Hoskings was born in Surry Hills, Sydney. He was the first of six children born to Emily (née Barrett) and her husband industrialist William Henry Hoskings. His younger brother was Arthur Hoskings who later in life played cricket for a combined Canada/USA team. Hoskings’s early education was at Burwood Public School. In 1881 he commenced his senior education at Newington College remaining there until 1883. At the time his well to do family lived in Middleton Street, Stanmore, immediately behind the college grounds and he was a day boy. On leaving school he was briefly employed by the builder A.A. Tayt but in 1884 he commenced serving his articles with architects and engineers Kenwood & Kurle and studying architecture at Sydney Technical College. At 16 years of age he won a student competition for a pavilion at Ashfield and at the age of 18 he won a competition for the design of the Wollongong Town Hall. In 1886 Kenwood & Kerle supervised the construction of the building.

==London==
In 1888, Hoskings travelled to England and obtained a position as an assistant architect to Charles Barry Jr. On 11 July 1889 he enrolled in the Royal Academy Schools to study architecture. That year he was recommended by Barry as an Associate of the Royal Institute of British Architects (RIBA). Barry saw him as being "a young man of more than average ability". At 21 years of age Hoskings was the youngest member ever admitted to the Institute. In January 1891 Hoskings won the Soane Medallion a £50 travelling scholarship awarded by RIBA.

==Perth==
In 1892 Hoskings returned to Australia and in early 1894 was appointed as a draftsman with the Public Works Department (PWD) in Perth, Western Australia. In April 1895, principal government architect George Temple-Poole addressed a gathering of Hoskings’ PWD associates who met to farewell the young architect as he entered into private practice. Complimentary reference was made to the services which Hoskings had rendered and to his social qualities. Works known to have been designed by Hoskings in Western Australia include the former Oddfellows Hall in Leederville, Matheson's Terrace in Claremont and The Railway Hotel in Coolgardie.
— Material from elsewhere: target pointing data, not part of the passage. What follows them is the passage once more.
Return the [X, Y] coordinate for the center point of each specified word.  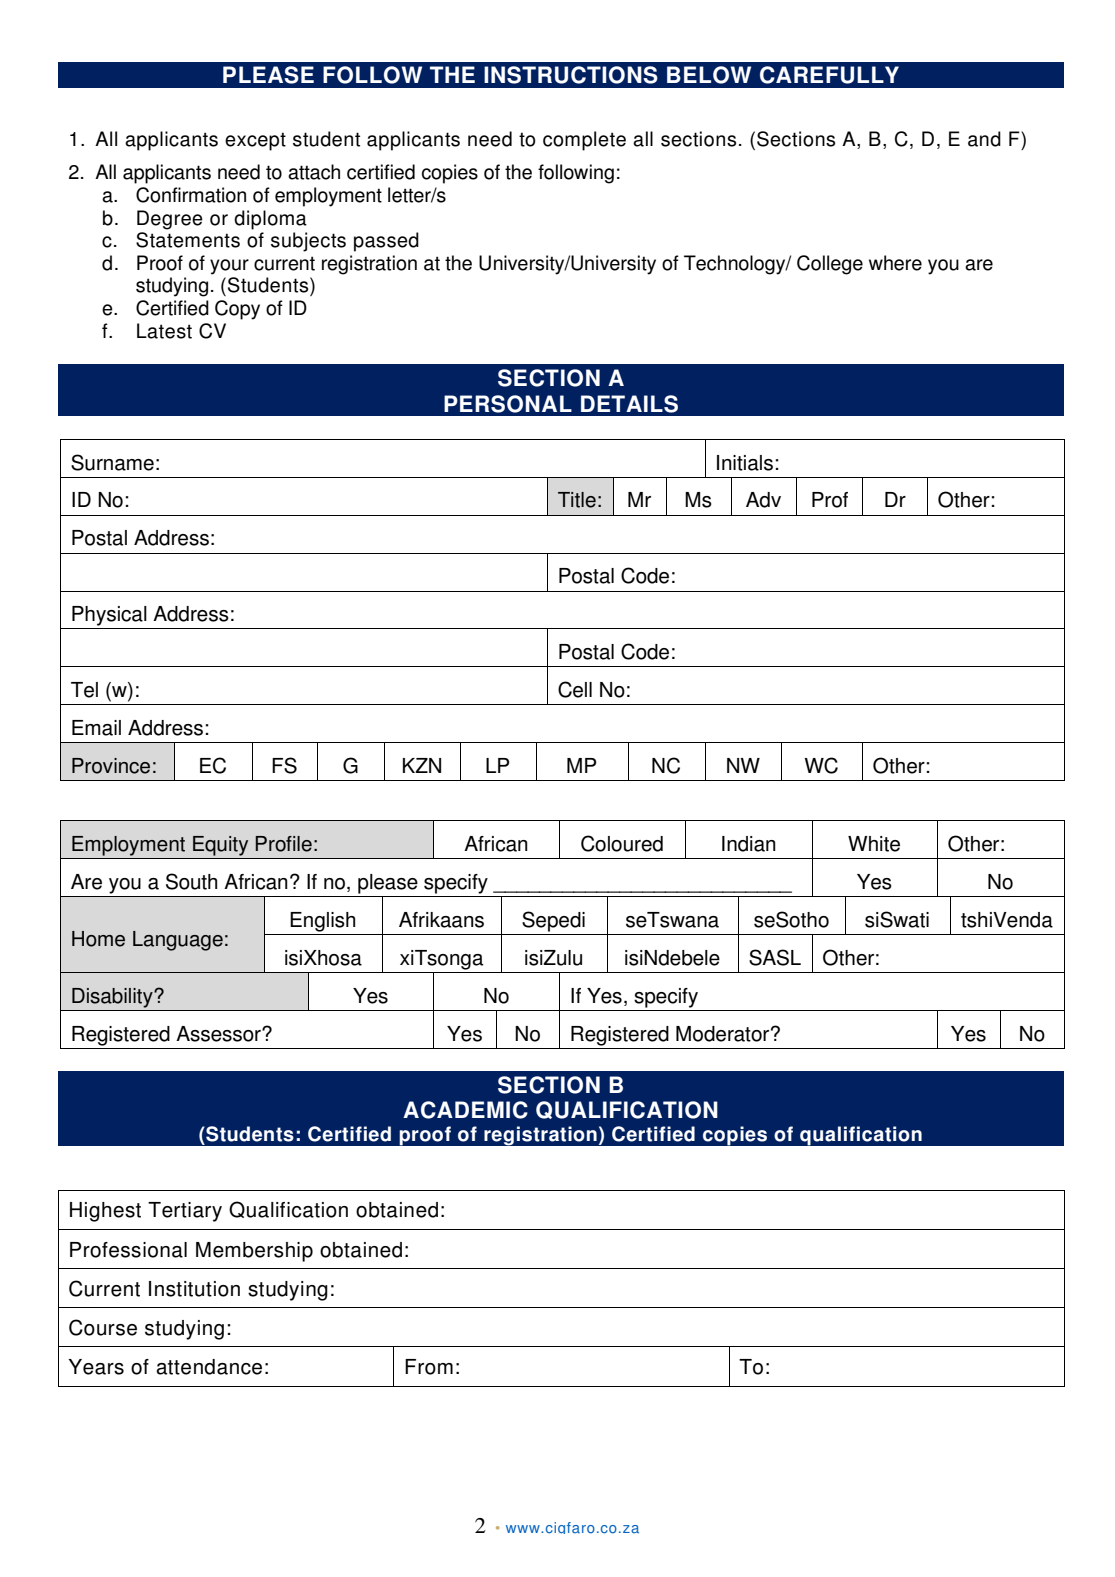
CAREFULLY [829, 75]
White [874, 844]
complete [584, 141]
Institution [194, 1289]
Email [96, 728]
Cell [575, 689]
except [255, 141]
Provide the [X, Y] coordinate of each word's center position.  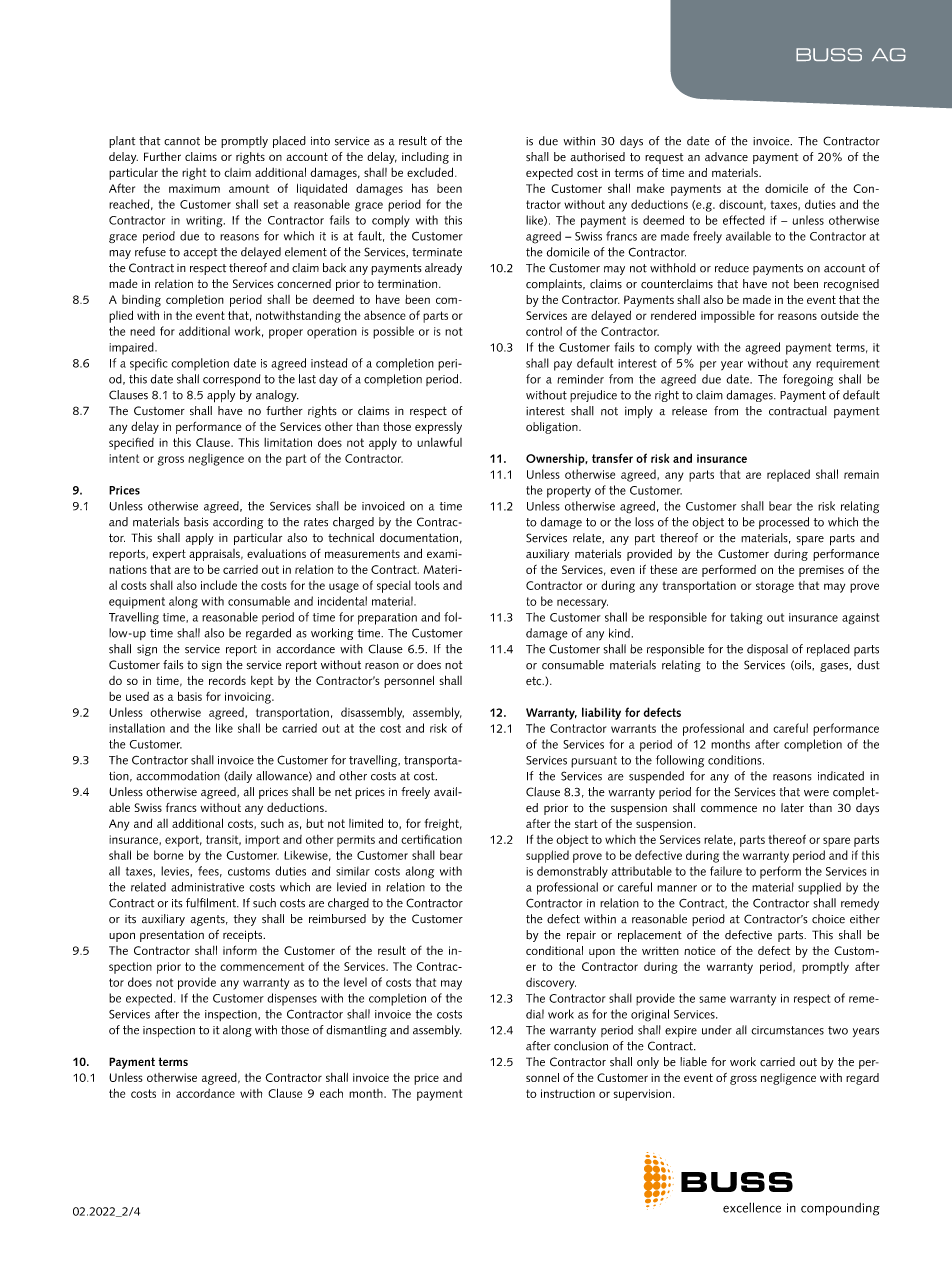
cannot [182, 141]
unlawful [439, 442]
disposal [767, 650]
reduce [732, 268]
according [238, 523]
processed [784, 523]
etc [535, 681]
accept [200, 253]
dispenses [292, 999]
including [425, 158]
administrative [207, 887]
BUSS [829, 54]
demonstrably [572, 872]
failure [726, 871]
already [443, 269]
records [227, 680]
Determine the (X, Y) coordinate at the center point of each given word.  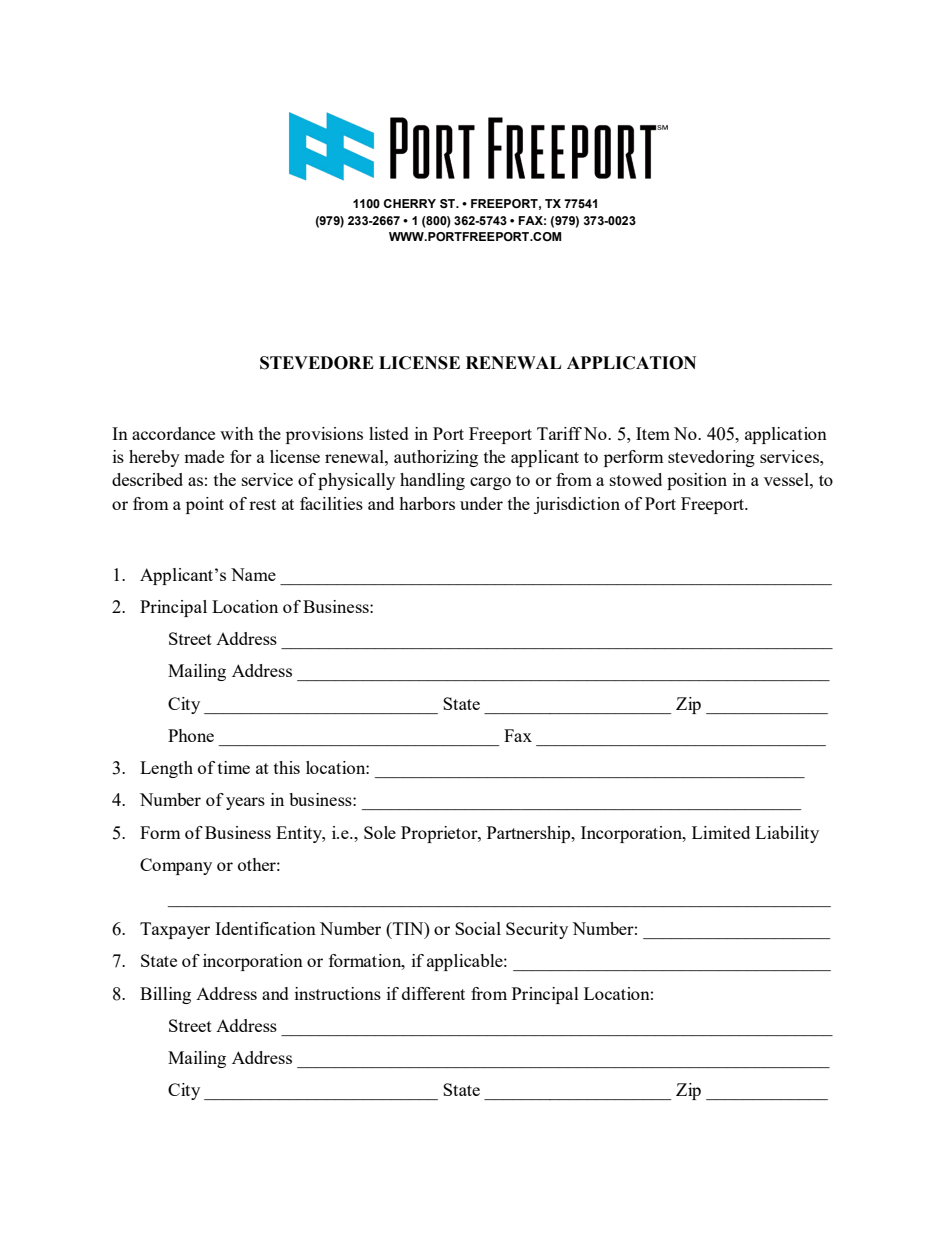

In December 1897 Hoskings took Thomas Tandy as a partner. He wrote a letter titled ‘The Education Question’ to the editor of the Sydney Morning Herald in February 1902.

==Later life==
Later in 1902 Hoskings travelled to South Africa to seek new opportunities and was joined by Henry Hugh Walford in partnership. He married Winifred Vivian in Johannesburg in August 1904 and remained in architectural practice in South Africa until 1912 when he died on 15 June at his residence in Johannesburg.